= The Dying Rebel =

"The Dying Rebel" (My Only Son was Shot in Dublin) is a popular Irish rebel song about a man finding a dying Irish rebel from County Cork in Dublin during the 1916 Easter Rising. Its age is uncertain, but it is still sung by contemporary Irish singers.

The song does not refer to the death of any particular rebel. It reflects on the human cost of rebellion rather than the glorification of the conflict and the martyrdom of its leaders. It has been performed and recorded by many Irish artists. It originates from sometime before 1961, but the author is unknown.

In 1957, the Glasgow born skiffle player Lonnie Donegan made a recording of the song, which was released in 1958.

It was recorded in Ireland on the Glenside label in 1961 by Patricia Blake.

It was recorded by Tommy Drennan and the Monarchs in 1966 and released on the Ember label album Fifty Years After. It was re-released on the Celtic Pride label, on Kevin Barry, in 1999. Dominic Behan recorded it on the soundtrack of the 1966 TV documentary Rebellion At Easter.

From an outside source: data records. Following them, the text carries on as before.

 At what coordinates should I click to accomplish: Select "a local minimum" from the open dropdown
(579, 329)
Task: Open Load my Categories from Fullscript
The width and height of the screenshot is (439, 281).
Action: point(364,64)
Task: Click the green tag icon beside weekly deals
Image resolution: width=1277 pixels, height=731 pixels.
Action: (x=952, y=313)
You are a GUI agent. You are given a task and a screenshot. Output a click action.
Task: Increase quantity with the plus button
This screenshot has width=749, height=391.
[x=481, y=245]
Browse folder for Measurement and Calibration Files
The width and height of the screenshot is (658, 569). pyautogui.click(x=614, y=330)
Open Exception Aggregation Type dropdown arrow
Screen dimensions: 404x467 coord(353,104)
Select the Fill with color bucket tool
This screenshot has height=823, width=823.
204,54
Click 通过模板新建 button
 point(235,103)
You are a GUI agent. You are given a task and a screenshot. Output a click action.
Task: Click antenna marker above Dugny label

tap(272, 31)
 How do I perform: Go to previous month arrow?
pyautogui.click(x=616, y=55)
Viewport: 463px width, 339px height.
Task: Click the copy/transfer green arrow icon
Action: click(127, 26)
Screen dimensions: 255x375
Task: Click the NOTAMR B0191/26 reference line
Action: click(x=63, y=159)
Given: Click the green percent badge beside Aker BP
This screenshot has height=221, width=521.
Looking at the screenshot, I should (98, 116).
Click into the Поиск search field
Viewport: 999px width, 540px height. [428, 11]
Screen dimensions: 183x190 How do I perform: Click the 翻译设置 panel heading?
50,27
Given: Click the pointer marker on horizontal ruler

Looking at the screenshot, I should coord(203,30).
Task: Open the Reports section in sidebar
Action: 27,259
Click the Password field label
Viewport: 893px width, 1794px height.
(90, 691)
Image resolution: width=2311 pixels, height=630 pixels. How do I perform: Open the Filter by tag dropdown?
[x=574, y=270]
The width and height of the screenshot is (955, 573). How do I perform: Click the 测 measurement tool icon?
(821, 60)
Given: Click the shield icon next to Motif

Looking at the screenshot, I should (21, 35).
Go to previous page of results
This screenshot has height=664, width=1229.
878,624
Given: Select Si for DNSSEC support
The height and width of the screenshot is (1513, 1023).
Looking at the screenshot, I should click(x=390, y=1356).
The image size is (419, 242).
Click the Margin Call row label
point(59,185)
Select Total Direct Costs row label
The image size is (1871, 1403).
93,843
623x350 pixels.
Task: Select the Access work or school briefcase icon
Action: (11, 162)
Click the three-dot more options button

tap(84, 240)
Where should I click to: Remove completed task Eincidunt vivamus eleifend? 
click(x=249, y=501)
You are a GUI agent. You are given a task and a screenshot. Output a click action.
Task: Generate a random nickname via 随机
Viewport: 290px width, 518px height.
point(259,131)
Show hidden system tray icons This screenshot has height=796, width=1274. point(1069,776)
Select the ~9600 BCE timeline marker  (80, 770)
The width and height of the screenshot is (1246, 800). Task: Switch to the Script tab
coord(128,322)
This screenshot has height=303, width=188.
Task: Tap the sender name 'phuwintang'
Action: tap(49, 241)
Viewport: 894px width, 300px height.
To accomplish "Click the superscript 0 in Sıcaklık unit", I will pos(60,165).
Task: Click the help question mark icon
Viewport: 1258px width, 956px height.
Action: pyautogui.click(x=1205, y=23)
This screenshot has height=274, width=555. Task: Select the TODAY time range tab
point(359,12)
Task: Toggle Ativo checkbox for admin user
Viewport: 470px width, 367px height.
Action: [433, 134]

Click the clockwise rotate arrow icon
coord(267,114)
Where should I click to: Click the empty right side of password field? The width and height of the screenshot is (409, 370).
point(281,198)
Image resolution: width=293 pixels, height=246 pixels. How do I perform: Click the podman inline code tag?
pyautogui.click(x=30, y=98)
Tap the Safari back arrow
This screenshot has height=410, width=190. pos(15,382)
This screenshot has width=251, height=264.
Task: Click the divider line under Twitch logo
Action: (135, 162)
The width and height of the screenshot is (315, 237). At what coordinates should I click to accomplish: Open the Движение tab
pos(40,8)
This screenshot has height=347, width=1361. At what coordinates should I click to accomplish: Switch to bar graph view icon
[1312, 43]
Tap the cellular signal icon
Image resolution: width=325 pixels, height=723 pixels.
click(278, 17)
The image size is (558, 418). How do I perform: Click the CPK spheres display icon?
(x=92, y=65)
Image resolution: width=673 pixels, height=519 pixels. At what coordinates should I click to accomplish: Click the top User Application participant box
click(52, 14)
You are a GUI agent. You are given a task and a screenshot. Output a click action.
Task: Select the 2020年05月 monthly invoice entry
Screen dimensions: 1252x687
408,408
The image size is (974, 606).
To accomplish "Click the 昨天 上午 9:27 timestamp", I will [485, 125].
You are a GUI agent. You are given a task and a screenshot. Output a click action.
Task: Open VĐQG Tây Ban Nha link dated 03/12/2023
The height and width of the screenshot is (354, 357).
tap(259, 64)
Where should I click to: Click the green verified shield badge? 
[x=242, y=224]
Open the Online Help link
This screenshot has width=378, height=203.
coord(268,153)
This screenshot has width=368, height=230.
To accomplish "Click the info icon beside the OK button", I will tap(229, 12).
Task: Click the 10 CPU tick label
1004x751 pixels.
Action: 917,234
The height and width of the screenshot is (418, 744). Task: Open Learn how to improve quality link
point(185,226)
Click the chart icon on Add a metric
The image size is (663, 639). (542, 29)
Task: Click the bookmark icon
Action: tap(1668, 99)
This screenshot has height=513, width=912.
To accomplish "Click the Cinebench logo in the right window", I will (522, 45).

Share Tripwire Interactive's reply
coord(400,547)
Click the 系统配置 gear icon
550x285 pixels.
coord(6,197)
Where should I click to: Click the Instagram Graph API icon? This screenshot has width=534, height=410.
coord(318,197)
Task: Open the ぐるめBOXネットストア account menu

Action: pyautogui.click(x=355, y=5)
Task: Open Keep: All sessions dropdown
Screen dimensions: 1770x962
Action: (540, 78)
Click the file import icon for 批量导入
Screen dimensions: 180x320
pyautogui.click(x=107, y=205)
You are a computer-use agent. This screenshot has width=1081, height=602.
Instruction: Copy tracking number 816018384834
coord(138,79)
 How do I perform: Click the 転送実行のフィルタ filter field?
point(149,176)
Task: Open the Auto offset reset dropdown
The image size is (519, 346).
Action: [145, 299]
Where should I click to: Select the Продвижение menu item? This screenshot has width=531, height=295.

More recently it was recorded by The Wolfe Tones, Sonny Knowles (on Sunshine and Shamrocks), Margo on Country and Irish, The Jolly Beggarmen (on The Very Best of Irish Rebel Songs), Athenrye (on The Dying Rebel, 1997), Clover Rebel Band, and the Merry Ploughboys (on their second album, Unharnessed, 1999). A popular version of the song was recorded by Éire Óg, although the song was written decades before the band formed.